» CONSIGNE DONNÉE
Reproduisez à l'identique le passage de l'extrait source qui va de « - Avoir compris » jusqu'à « en tirer parti. » inclus.

» EXTRAIT SOURCE
_____
1 avr. 2014

SOUS-TRAITER LES CALCULS, MAIS PAS LA COMPRÉHENSION, L’EMPATHIE ET LA VISION

Pour un Dirigeant porteur de sens et de compréhension (6)
Voici donc en résumé les qualités requises pour être un dirigeant capable de piloter par émergence :
- Savoir que, quels que soient ses efforts, ses décisions et ses actes seront conduits majoritairement par ses processus inconscients : il doit l’avoir intégré, et donc se méfier des situations où son expérience et son passé pourraient l’amener à avoir des intuitions fausses. Ceci l’amène à ne pas diriger une entreprise dans laquelle il n’a pas grandi, ou qui est trop éloignée de celle où il a travaillé.
- Avoir compris que l’incertitude n’est pas le témoin d’un déficit de connaissance ou une anomalie, mais le fruit du développement du monde, et croît inévitablement avec le vivant : s’il lutte contre l’incertitude, et pense la réduire par le contrôle et la prévision, il fait fausse route. Renforcer son entreprise, c’est l’accroître, tout en développant une capacité collective à en tirer parti.
- Savoir que les mots et le langage qu’il emploie, ne sont pas seulement ce avec quoi il communique, mais d’abord ce au travers de quoi il pense : parce que l’art du langage est celui de la précision, il prête attention aux mots qu’il utilise, et comment ils conditionnent sa pensée et la compréhension de ceux qui l’entourent. L’art des mots est plus important que celui de la règle de trois, car les calculs peuvent être sous-traités, la pensée non.
- Rechercher la confrontation comme moyen d’ajuster les interprétations : il sait que les points de vue de chacun dépendent de l’endroit où l’on se trouve et de sa propre expérience. Il est donc normal de ne pas être d’accord, c’est l’inverse qui est surprenant et preuve d’évitement.
_____
» SEGMENT DE DONNÉES
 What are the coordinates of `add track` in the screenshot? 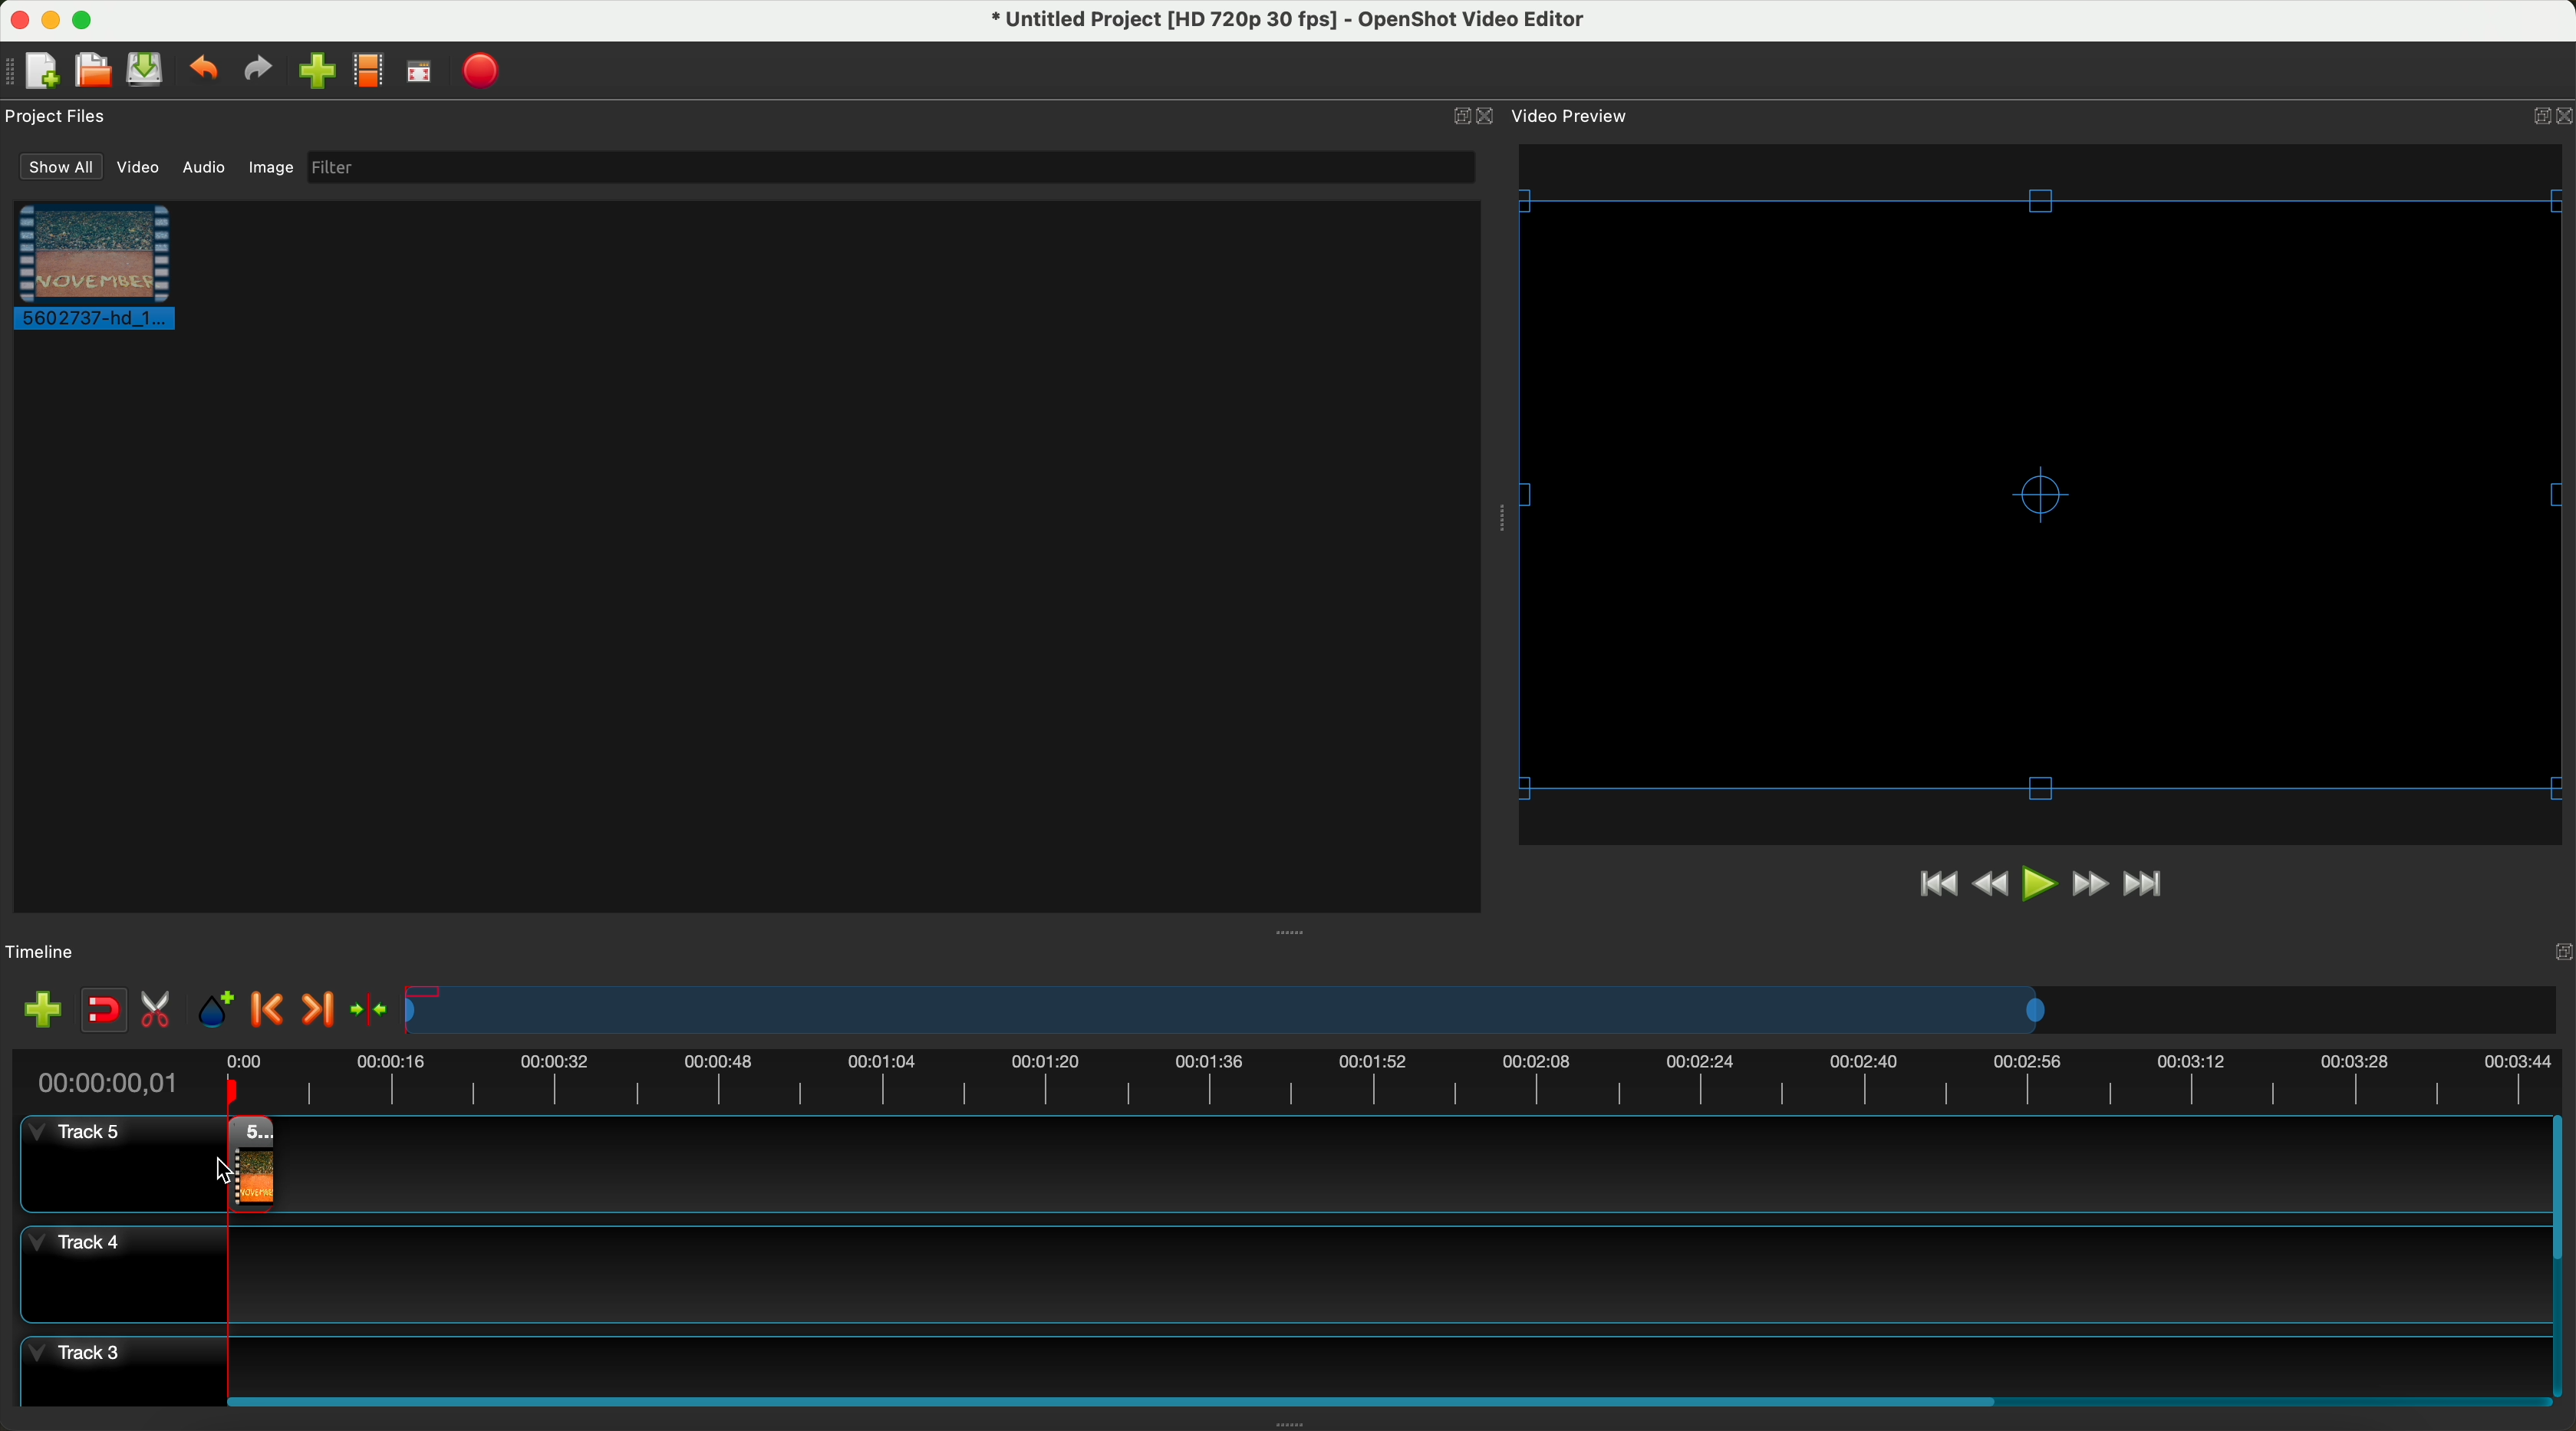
_____
» RÉSULTAT DE LA CONSIGNE
- Avoir compris que l’incertitude n’est pas le témoin d’un déficit de connaissance ou une anomalie, mais le fruit du développement du monde, et croît inévitablement avec le vivant : s’il lutte contre l’incertitude, et pense la réduire par le contrôle et la prévision, il fait fausse route. Renforcer son entreprise, c’est l’accroître, tout en développant une capacité collective à en tirer parti.